On fixa sur un des piliers de la chapelle une plaque de marbre noir récapitulant l’ensemble de ces travaux, achevés le 25 septembre 1740 :« Opus hoc / Eminentissimi avunculi memoriae dicatum / Nepos illustrissimus marchio de Janson / Antipolis castrorumque praefectus / Inchoavit ; / Ad optatum finem / perducere, / Morte obsistente, / Non potuit : / Hujus / filius clarissimus, / ejusdemque urbis / et castrorum praefectus, / Paternae munificentiae et gratitudinis / Pius haeres, / Absolvi et poni curavit / In sanctuarii parte sinistra, / Die 20a mensis octobris anni 1738. / Inde / Clarissimi abnepotis consensu, / Propter hanc sanctuario partem / Claustris recens concellatam, monumentum / Huc translatum est / Die 25a mensis septembris anni 1740 ». La première partie de cette inscription, jusqu’à «absolvi et poni curavit», reproduit le texte proposé aux chanoines par le marquis de Janson lui-même, désireux de la voir apposée au revers du mausolée (AD Oise, G 2761). Par convention entre le sculpteur et le chapitre du 30 août 1715, la rédaction de l’inscription était réservée aux chanoines, d’où sa discussion en chapitre (Bataille, 1907).
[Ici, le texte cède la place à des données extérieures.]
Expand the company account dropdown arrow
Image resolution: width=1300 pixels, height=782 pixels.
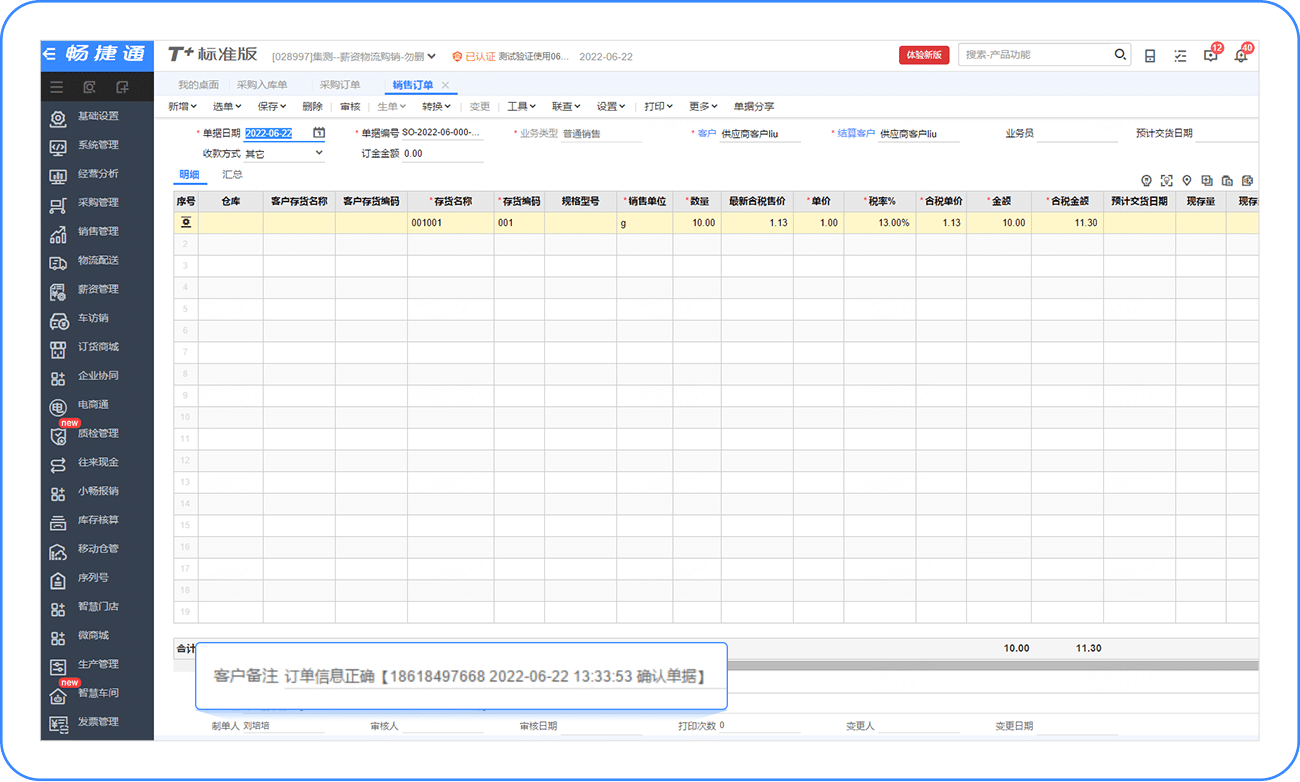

Le registre des délibérations capitulaires (AD Oise, G 2762) porte mention, à la date du 14 avril 1757, de la décision d’un nouveau déplacement : le mausolée devait être placé entre deux piles de la chapelle du Saint-Sépulcre. Ce changement est peut-être lié aux travaux réalisés au même moment dans le sanctuaire pour la construction du nouvel autel : les chapelles orientales (dont la chapelle Saint-Jean) furent momentanément désaffectées, et les services habituellement célébrés à ces autels furent transférés dans la chapelle Saint-Pierre et Saint-Paul.
En 1758, le mausolée fut donc transporté entre les deux piliers de la chapelle du Saint-Sépulcre, ainsi que le rapporte le Journal de Jean-Louis Lescuyer, bailly du comté de Beauvais.
En 1793, la Société populaire de Beauvais réclama la destruction du mausolée. Il fut alors démonté et jeté avec des gravats dans une dépendance de l’église. En 1803, Jacques Cambry dit avoir vu dans la sacristie la statue de marbre du cardinal Janson, « légèrement mutilée ; on la rétabliroit sans peine et sans dépense ». Effectivement en 1804, on remonta le monument à son emplacement actuel. Une inscription sur le piédestal rappelle cet épisode : « Restauratum et hic positum anno 1804 exeunte ».